Cathy Miller

Catherine “Cathy” Miller, MA

E-mail: cmil21@lsuhsc.edu

Cathy Miller was born in Lake Charles, Louisiana, where she graduated from St. Louis High School in 1973.  She was diagnosed with Retinitis Pigmentosa at age 17.  After high school she left home for blindness skills training at Arkansas  Enterprises for the Blind where she learned Grade 1 Braille, orientation and mobility, and other life skills under blindfold.  Upon completion of her blindness skills training, Cathy moved to New England where she began working as a civil servant for the government of the State of Vermont.

Cathy moved back to Louisiana in 1980 to attend McNeese University.  She earned her Bachelor’s degree in 1984 and then began working for the university where she continued her education.  She earned her Master’s degree in Psychology taking night classes while she worked two jobs at McNeese in the daytime.  During that time, Cathy began experiencing significant hearing loss along with her continually decreasing vision.  She obtained hearing aids which helped her to combat the effects of dual sensory impairments, and took a leave of absence from employment in order to complete her internship and thesis.  Cathy’s internship involved rape crisis counseling as well as work at a psychiatric hospital day clinic.   She received her Master’s degree in 2000 and then moved to Baton Rouge where she attended Louisiana Career Development Center for the Deaf and Deaf-Blind.  There she continued her study of braille and learned  American Sign Language from Deaf teachers.  After nine months of total immersion in sign language, Cathy moved back home to Lake Charles. However none of Cathy’s friends or family knew how to communicate with her using sign language.  Approaching total deafness and total blindness, Cathy made the decision to seek eligibility for cochlear implantation.  She was implanted bilaterally, receiving her first implant in 2009 and the second in 2010.  She was finally diagnosed in 2012 with Usher Syndrome through genetic testing.

Cathy passed the LPC (Licensed Professional Counselor) exam in 2001 and worked as an LPC Intern for a short time in Baton Rouge and New Orleans.  She then returned home to Lake Charles where she became involved with the disability advocacy community.  She was elected vice president of the Lake Charles Mayor’s Commission on Disability where she served approximately ten years.  She also served for approximately ten years as the President of the Lake Area Chapter of the National Federation of the Blind of Louisiana.  In her capacity as a leader in the Louisiana blindness community, Cathy often attended The Washington Seminar, an event of the National Federation of the Blind which brought her to the offices of national Senators and Representatives in Washington, DC.  She served two terms as a member of the Louisiana Rehabilitation Council, and two terms on the board of the National Deaf-Blind Division of the NFB.   She helped to establish the Dual Sensory Impaired Group of the NFB of Maine, and she is  founder and President of the Deaf-Blind Division of the NFB of Louisiana.  She serves on the NCDB Advisory Board, Executive Board of the Lake Area Chapter of the NFB of Louisiana, Louisiana Deaf-Blind Task Force, Louisiana SSP Task Force, and  Louisiana Interagency Deafblind Work Group.  She has spoken before the Convention of the National Deaf-Blind Division of the NFB, the State Convention of the NFB of Maine, the NFB of Louisiana, and DeafBlind groups in Texas, New Hampshire, and Maine, as well as the Louisiana Commission for the Deaf, the Usher Syndrome in Louisiana Symposium, and the Biannual Conference of the Lake Charles Mayor’s Commission on Disability.

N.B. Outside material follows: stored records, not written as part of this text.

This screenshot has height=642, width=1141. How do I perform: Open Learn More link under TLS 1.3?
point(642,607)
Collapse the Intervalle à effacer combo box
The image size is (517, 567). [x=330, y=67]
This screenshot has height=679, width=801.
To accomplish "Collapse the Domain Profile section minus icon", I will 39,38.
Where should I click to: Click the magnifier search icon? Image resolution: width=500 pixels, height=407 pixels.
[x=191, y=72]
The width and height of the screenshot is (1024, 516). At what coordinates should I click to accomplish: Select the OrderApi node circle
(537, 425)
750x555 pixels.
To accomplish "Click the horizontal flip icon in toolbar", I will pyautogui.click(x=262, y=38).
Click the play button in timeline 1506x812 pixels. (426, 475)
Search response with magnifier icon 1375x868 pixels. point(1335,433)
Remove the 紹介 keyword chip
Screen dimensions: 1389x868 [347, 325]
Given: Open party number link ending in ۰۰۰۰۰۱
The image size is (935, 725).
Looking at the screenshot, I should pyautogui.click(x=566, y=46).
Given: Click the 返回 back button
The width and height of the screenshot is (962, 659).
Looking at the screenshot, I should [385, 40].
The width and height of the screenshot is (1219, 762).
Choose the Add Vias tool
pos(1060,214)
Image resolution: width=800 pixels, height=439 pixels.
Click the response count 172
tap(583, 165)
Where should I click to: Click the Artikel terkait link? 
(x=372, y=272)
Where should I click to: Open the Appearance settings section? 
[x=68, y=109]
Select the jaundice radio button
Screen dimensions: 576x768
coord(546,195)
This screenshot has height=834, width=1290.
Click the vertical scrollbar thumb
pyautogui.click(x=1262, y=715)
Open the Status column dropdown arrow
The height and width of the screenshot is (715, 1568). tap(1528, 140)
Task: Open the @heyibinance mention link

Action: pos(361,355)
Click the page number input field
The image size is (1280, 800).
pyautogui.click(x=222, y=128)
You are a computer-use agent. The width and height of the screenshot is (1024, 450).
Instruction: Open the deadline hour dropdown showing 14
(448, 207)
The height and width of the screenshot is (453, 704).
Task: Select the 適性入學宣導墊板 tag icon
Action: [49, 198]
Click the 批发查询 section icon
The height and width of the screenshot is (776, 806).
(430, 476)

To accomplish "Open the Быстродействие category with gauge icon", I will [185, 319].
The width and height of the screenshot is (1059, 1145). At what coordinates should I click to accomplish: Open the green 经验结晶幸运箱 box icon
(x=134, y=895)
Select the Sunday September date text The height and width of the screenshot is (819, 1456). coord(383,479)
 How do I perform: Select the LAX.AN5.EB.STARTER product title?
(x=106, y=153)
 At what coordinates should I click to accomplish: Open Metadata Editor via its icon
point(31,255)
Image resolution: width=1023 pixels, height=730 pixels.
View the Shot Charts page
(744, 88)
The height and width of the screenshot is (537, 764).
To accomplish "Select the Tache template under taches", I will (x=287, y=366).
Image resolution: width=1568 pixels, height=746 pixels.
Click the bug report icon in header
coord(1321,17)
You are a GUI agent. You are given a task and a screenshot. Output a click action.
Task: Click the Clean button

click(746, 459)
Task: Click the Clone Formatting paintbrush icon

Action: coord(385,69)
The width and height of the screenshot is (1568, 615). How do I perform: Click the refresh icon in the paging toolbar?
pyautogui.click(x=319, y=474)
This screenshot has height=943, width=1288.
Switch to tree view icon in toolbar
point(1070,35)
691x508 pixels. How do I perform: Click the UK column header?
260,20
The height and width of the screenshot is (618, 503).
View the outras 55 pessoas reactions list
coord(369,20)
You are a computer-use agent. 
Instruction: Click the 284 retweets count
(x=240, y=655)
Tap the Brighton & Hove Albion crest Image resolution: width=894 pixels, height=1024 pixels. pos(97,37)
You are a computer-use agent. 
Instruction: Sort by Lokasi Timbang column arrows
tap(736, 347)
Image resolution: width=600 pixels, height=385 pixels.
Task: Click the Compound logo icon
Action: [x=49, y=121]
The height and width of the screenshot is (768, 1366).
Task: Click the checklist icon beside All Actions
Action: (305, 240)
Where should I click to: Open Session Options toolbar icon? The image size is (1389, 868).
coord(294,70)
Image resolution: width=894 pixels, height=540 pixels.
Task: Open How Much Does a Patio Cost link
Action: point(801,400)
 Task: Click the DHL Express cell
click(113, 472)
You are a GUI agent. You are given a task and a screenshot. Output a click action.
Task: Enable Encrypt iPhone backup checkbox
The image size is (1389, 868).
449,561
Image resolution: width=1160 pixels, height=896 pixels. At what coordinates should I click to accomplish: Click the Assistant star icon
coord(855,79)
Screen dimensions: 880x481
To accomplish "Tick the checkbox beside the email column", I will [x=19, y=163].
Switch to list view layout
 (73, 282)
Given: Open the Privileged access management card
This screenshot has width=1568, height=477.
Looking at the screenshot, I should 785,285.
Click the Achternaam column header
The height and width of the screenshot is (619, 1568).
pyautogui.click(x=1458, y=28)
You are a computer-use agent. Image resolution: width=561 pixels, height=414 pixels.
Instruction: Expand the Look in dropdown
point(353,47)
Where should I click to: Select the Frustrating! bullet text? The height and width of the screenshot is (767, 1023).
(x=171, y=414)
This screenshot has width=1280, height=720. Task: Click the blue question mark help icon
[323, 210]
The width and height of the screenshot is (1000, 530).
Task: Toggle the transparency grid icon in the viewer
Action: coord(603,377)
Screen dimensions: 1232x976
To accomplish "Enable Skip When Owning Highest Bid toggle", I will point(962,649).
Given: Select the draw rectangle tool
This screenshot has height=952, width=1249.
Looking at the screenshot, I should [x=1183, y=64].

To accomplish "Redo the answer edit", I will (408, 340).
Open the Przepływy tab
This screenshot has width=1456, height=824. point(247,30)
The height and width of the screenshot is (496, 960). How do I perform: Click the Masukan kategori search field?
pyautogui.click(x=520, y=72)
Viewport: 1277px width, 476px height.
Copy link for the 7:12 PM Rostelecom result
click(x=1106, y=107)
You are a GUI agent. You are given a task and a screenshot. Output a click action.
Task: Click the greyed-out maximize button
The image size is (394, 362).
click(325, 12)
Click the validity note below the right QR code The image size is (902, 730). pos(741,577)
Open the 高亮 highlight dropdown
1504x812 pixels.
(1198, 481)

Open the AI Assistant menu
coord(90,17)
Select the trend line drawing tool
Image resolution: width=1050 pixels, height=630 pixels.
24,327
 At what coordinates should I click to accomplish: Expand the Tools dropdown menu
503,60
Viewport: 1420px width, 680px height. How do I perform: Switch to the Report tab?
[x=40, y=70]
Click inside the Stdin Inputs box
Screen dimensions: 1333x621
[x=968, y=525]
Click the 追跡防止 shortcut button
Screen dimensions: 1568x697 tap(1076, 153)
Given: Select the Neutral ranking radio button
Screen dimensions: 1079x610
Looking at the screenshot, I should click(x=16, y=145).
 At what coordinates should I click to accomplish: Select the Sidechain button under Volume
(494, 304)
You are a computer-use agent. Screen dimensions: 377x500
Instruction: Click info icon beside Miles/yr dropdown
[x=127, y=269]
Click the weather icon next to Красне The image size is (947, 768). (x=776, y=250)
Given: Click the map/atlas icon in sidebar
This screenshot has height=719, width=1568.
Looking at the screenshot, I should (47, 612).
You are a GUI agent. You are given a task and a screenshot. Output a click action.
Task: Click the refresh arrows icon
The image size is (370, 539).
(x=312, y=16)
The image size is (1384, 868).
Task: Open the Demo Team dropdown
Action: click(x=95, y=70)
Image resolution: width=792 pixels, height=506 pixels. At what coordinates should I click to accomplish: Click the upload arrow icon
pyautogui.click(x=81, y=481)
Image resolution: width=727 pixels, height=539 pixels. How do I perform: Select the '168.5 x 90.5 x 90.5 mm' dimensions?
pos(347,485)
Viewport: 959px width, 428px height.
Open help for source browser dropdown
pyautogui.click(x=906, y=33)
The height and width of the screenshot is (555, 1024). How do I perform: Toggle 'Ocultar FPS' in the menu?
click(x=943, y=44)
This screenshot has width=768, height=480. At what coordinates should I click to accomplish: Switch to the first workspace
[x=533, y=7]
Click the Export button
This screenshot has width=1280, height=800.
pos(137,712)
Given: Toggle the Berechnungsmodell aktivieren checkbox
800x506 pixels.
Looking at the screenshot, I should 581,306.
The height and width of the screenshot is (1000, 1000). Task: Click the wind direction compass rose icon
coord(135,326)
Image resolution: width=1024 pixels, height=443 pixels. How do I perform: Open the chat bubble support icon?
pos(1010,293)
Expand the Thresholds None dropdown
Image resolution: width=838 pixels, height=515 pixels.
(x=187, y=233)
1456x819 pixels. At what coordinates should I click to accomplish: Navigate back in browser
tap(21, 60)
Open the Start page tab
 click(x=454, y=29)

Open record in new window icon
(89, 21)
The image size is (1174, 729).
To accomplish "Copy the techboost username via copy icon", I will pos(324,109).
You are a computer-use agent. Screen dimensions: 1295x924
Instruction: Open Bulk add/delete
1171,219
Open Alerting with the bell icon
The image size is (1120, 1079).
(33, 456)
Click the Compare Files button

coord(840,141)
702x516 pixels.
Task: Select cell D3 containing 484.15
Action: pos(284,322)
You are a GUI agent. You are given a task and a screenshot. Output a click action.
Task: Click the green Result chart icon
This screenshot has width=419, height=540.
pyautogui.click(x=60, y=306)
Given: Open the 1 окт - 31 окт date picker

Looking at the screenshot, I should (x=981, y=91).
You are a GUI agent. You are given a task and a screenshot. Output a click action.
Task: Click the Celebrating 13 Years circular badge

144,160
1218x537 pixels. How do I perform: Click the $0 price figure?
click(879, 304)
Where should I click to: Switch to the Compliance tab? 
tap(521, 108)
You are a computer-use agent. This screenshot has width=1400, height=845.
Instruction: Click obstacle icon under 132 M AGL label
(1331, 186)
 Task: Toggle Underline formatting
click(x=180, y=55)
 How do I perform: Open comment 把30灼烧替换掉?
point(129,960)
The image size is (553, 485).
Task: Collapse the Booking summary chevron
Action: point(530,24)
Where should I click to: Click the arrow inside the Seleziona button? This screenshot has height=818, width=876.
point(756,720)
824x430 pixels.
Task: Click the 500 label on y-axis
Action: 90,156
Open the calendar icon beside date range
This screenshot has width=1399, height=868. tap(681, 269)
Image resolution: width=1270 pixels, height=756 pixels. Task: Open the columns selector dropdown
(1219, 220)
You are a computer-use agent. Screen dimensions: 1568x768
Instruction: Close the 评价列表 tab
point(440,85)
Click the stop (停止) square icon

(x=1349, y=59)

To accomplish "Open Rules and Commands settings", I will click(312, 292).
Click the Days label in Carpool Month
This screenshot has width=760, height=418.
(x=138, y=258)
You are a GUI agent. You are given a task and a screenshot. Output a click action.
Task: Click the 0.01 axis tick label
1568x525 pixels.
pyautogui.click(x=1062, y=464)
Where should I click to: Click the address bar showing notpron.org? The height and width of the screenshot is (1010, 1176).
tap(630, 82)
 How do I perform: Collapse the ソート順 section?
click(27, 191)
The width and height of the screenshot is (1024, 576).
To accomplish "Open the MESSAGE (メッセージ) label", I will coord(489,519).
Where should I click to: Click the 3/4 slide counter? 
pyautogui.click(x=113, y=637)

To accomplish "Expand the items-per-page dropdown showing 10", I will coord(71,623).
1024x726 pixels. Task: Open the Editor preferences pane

Cathy has received service awards from Governor  Kathleen Babineaux Blanco and Governor Murphy Foster of Louisiana.  She completed Partners in Policymaking in 2006.  She earned service awards from People First of Louisiana in 2005, and  from  Lake Charles Mayor’s Commission on Disability in 2011,  2013, and 2016.

Cathy is a lifetime member of the National Family Association for Deafblind and of the American Association of the Deaf-Blind.  She is also a member of the Lake Area Chapter of the NFB of Louisiana and of the Louisiana Acadiana Deaf-Blind Citizens.